A maggio la campagna per il Leave aveva spostato i suoi argomenti, non a caso. Per rimediare al tragico errore e all’evidente ignoranza in ambito economico, sarebbe bastato puntare il dito contro l’altro capro espiatorio favorito: i migranti. Il ragionamento era ancora una volta semplice come tutti quelli pericolosi. “Take back control,” dei confini, della tua terra, di casa tua. Minacciata da “un gruppo di rumeni” che si trasferisce accanto a te (Nigel Farage), dai rifugiati che non si sa come contenere, dai giovani europei che vengono a fare i camerieri.
Ora, questa retorica disgusta me e disgusta quelli che di solito la pensano come me. Eppure ha convinto abbastanza persone da cambiare gli equilibri geopolitici. C’è tutto un mondo che rifiuta la libertà. Per paura e mancanza di informazione, diciamo. Mancanza di interesse, sarebbe purtroppo più corretto.
Parlando alla conferenza del partito conservatore lo scorso 5 ottobre, il nuovo primo ministro britannico Theresa May ha sentenziato: “[I]f you believe you’re a citizen of the world, you’re a citizen of nowhere. You don’t understand what the very word ‘citizenship’ means.”
Sarebbe interessante osservare come cambieranno gli spostamenti da e verso il Regno Unito prossimamente, ma per ora mancano le statistiche. Tuttavia, qualcuno ha scelto un percorso inusuale e lo ha fatto proprio sulla scia di Brexit.
Spostarsi è per lui, Neil, “l’unico modo per incanalare la rabbia.”
Mentre le grandi compagnie aspettano di conoscere le conseguenze dei negoziati per sapere se verrà applicato un “soft” o un “hard” Brexit, Maiden si considera un’eccezione.
“Credo che molti italiani abbiano fatto la stessa considerazione quando ha vinto Berlusconi, e conosco qualcuno qui che sta ugualmente pensando a un trasferimento, ma noi abbiamo fatto tutto molto in fretta” dice.
Già coinvolti in una campagna per il Remain prima del voto, preannunciando la sconfitta, Maiden e sua moglie hanno guidato per chilometri attraverso Germania e Italia in primavera cercando il posto ideale. Infine hanno scelto Venezia.
Maiden pensa che l’Italia abbia una qualità di vita superiore rispetto a Londra, dove ha vissuto per circa 30 anni, per il cibo e la bellezza naturale e quella artistica, ma anche in termini di convenienza. La sua casa nei sobborghi, per esempio, è stata venduta a un prezzo maggiore rispetto al nuovo appartamento a tre minuti da piazza San Marco.

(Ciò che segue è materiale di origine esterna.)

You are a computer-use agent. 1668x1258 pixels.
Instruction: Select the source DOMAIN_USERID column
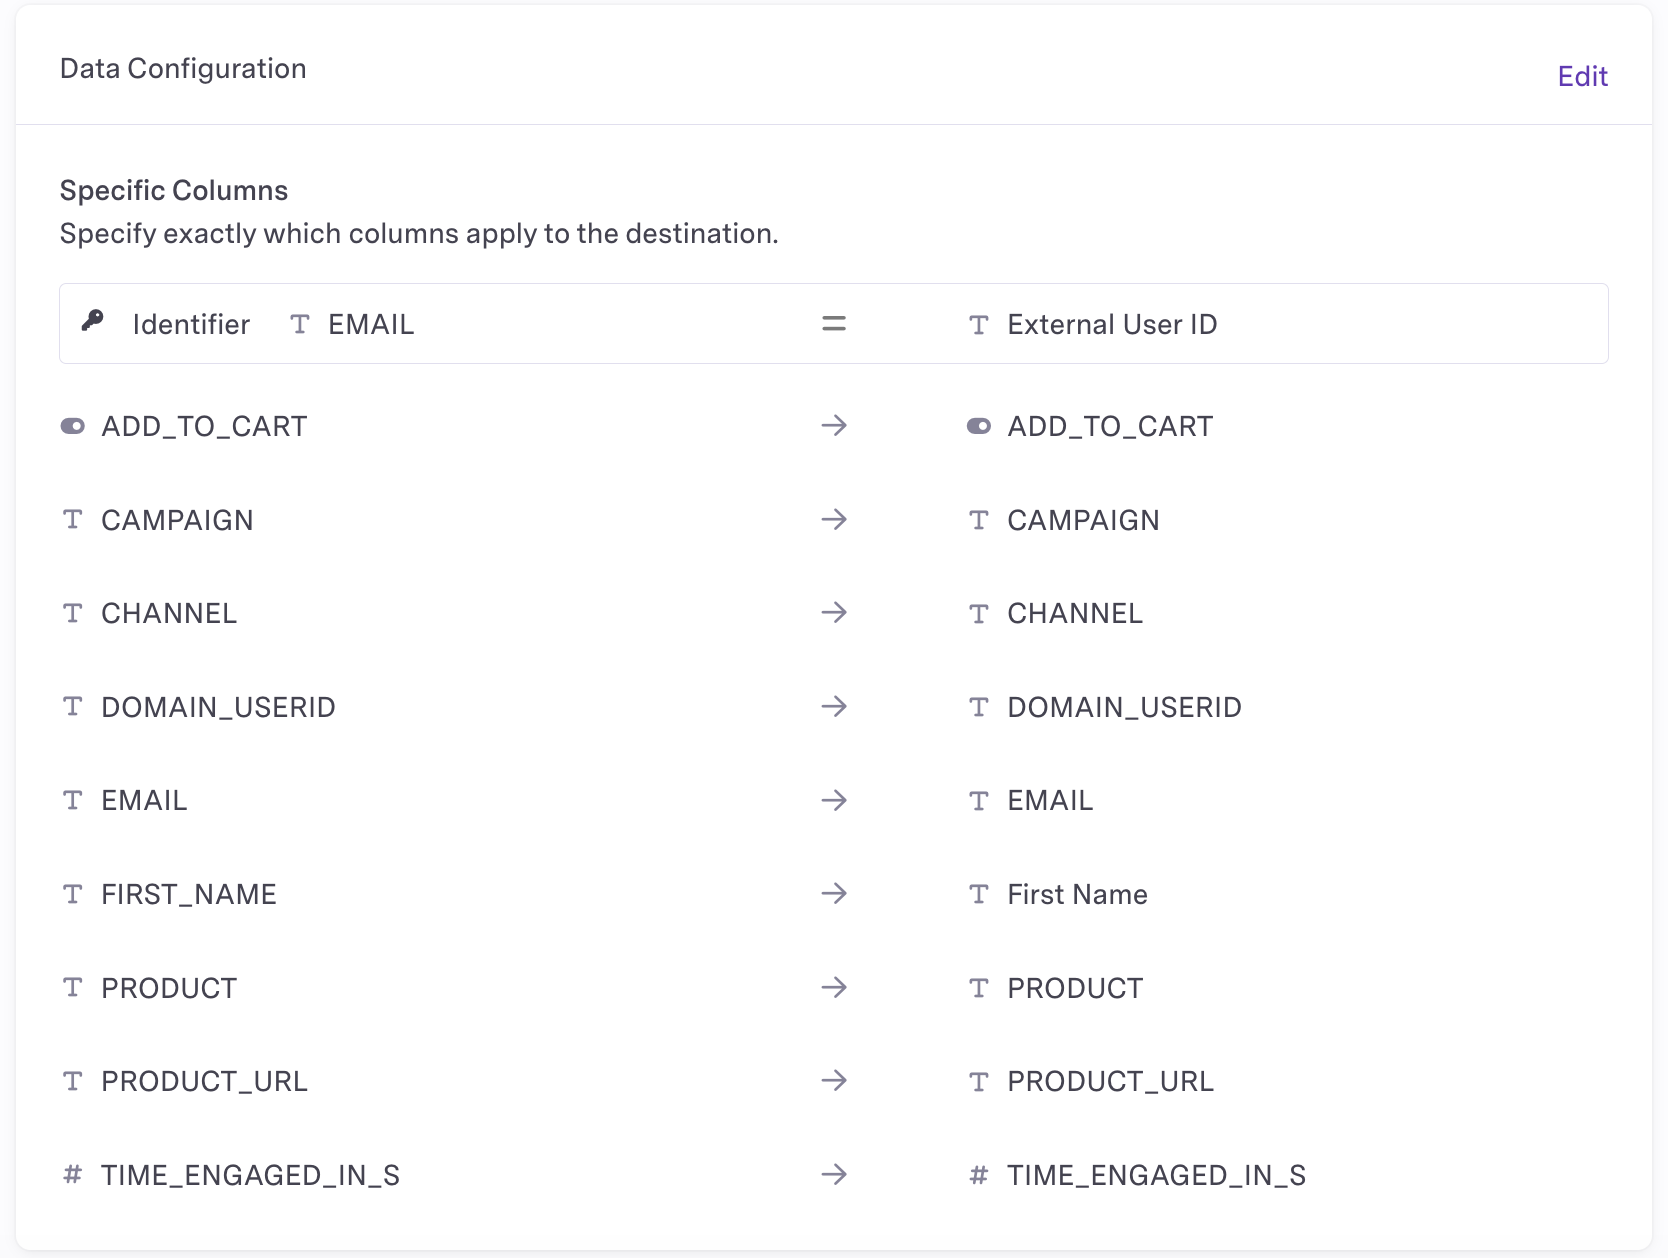click(218, 707)
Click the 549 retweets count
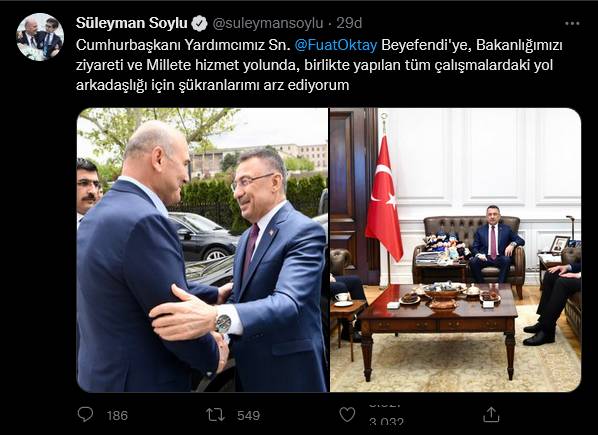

Un’altra delle ragioni per cui Maiden ha preso una decisione tanto drastica sono i fondi europei alla ricerca.
Probabilmente lavorerà all’università di Ca’ Foscari in futuro, in modo tale da partecipare ancora ai progetti europei. Nell’immediato sua moglie e lui prenderanno la residenza italiana e pagheranno le tasse italiane. Lei è tedesca ed è molto delusa da come sono andate le cose, non si sente più la benvenuta. “Voglio essere dalla parte giusta di questo divario, se ce ne sarà uno,” dice lui.
Forse cambieranno la loro cittadinanza. Per il momento Maiden è soltanto un altro “cittadino del mondo,” qualunque cosa questa parola significhi.